En este embudo que ha disparado a lo bestia la pandemia y sus reclusiones ganan quienes dejan de tener que aguantar a clientes, usuarios, pacientes, alumnos, contribuyentes, autónomos. Las plataformas y aplicaciones privadas te fuerzan a resignarte a tu deportación al país de la máquina, pero en servicios que uno paga... o deja de pagar. Sucede que también proliferan en la función pública, y especialmente a la sanidad, aunque también en la educación: los profesores cada día están más dedicados a rellenar formularios en https, y casi tanto como a ser docentes. Tras la previsible derrota final del Covid-19, la observancia de las medidas preventivas del contagio no puede ser la coartada para no cumplir las obligaciones de servir a quienes necesitan atención. No pueden dejarse al albur de la máquina -incluidos los teléfonos que no se descuelgan- los derechos y las coberturas. Tampoco es de recibo que un funcionario coja la estela de la pandemia para en adelante y para siempre dejar de atender a las personas a las que se debe. No puede un trabajo acabar siendo una justificación del medio -el sueldo- en detrimento de los fines -la función pública-. Tampoco puede ser, en fin, que uno acabe queriendo dinamitar su móvil y hasta bombardear Silicon Valley. No es sano.
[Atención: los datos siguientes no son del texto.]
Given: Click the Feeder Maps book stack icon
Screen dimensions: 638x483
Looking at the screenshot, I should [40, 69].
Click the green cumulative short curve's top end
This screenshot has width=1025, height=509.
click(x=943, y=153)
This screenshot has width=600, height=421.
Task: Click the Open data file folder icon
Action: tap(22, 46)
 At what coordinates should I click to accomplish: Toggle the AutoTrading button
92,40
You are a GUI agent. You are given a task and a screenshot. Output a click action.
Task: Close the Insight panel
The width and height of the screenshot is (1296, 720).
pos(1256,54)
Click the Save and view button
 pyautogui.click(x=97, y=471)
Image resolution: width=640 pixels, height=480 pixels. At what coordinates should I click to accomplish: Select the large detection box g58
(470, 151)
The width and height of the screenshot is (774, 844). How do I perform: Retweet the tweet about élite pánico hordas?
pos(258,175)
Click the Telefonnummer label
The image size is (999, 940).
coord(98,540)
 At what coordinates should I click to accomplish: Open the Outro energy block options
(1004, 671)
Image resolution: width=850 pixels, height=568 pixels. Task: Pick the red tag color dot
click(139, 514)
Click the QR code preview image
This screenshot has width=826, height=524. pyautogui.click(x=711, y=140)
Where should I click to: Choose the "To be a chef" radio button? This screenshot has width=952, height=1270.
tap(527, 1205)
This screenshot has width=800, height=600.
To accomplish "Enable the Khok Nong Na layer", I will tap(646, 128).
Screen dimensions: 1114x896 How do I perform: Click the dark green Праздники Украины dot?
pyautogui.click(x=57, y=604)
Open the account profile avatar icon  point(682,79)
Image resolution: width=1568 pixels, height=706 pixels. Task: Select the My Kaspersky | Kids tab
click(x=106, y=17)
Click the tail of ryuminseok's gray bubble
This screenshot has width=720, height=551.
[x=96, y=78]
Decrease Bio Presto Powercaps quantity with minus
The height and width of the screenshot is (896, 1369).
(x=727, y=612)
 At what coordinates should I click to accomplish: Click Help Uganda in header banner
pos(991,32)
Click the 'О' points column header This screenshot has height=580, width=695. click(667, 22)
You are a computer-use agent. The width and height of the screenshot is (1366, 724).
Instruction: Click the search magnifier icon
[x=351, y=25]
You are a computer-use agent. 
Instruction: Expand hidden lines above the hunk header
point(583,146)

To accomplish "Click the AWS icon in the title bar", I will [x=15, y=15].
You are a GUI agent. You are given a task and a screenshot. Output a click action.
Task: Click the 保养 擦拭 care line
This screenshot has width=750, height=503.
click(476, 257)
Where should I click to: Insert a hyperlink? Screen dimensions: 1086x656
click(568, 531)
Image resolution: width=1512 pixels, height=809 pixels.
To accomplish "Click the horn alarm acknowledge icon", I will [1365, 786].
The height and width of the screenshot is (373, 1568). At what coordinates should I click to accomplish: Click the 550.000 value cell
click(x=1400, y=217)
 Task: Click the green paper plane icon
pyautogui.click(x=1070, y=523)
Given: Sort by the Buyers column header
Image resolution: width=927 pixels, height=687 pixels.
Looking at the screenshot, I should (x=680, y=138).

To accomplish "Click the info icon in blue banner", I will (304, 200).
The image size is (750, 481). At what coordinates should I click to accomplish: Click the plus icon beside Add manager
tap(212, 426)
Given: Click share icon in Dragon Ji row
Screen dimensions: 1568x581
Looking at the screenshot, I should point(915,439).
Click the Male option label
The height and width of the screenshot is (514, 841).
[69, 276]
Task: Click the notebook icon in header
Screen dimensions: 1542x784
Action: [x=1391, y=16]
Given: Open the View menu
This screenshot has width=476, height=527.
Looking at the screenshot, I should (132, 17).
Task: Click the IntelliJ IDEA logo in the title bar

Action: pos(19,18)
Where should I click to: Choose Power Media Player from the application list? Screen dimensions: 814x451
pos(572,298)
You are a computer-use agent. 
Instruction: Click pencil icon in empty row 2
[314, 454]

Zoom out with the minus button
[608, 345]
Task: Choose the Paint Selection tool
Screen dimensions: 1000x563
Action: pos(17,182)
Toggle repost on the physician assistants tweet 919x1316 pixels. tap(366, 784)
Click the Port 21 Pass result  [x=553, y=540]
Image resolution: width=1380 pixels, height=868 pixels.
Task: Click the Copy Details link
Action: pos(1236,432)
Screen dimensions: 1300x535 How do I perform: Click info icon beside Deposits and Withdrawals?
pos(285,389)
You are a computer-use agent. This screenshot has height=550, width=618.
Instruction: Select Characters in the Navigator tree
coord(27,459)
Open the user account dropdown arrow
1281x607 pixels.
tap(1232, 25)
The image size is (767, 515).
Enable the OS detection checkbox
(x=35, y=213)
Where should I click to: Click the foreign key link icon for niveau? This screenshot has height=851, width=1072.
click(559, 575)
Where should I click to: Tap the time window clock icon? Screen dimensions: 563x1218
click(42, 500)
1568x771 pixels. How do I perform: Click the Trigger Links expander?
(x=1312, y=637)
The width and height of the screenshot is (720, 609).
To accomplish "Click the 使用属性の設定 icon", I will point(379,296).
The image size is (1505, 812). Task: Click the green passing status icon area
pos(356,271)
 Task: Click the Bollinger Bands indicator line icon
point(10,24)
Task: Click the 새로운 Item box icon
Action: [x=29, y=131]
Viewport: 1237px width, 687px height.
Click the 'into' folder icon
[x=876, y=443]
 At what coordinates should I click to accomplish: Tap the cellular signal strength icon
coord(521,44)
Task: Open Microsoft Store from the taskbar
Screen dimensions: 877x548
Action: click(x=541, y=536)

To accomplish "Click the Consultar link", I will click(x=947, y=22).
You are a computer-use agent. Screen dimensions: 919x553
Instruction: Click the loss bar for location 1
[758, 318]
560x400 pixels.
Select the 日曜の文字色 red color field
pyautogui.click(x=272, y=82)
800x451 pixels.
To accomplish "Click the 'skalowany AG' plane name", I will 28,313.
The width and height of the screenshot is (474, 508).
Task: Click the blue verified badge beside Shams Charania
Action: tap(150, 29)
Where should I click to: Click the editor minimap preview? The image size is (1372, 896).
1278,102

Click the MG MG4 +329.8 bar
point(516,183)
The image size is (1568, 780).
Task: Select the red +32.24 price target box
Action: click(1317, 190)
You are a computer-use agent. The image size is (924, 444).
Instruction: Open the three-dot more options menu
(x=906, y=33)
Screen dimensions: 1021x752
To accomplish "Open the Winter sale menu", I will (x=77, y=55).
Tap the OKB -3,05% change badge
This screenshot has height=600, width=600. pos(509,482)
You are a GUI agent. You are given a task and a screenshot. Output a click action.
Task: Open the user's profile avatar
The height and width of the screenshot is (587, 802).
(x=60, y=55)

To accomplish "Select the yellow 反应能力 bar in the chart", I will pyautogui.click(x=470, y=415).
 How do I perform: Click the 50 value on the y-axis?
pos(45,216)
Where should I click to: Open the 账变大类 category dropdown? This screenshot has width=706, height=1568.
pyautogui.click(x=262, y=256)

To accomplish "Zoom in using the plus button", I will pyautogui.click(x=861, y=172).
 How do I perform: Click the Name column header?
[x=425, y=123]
Pero es que no te cogen el teléfono. Supe de un ambulatorio de un pueblo en el que no había ningún usuario o paciente, y en esto llegó una amiga para interesarse por un asunto de su madre. El dependiente de turno le dijo que se negaba a atenderla sin cita previa. "Pues deme cita ahora, aquí no hay nadie", "Hoy ya no tengo más citas asignadas". Mi amiga se metió en la app de la cita previa, le dieron cita inmediata, la reluctante servidora pública tuvo que hocicar. Vaya usted a la plataforma, a la web, a la puñetera aplicación. Tengo papeles pendientes. Es un mundo difícil, claro que sí. Para todos. Pero no puede ser que las obligaciones de los que tienen que facilitar, a cambio de un sueldo público, gestiones a otros se liberen ya de forma crónica de la interacción directa, para merma de los derechos de quienes se ven apurados, o directamente amenazados. No a la perversa burocracia digital. Rebobinemos y no convirtamos en derecho a la excepcionalidad.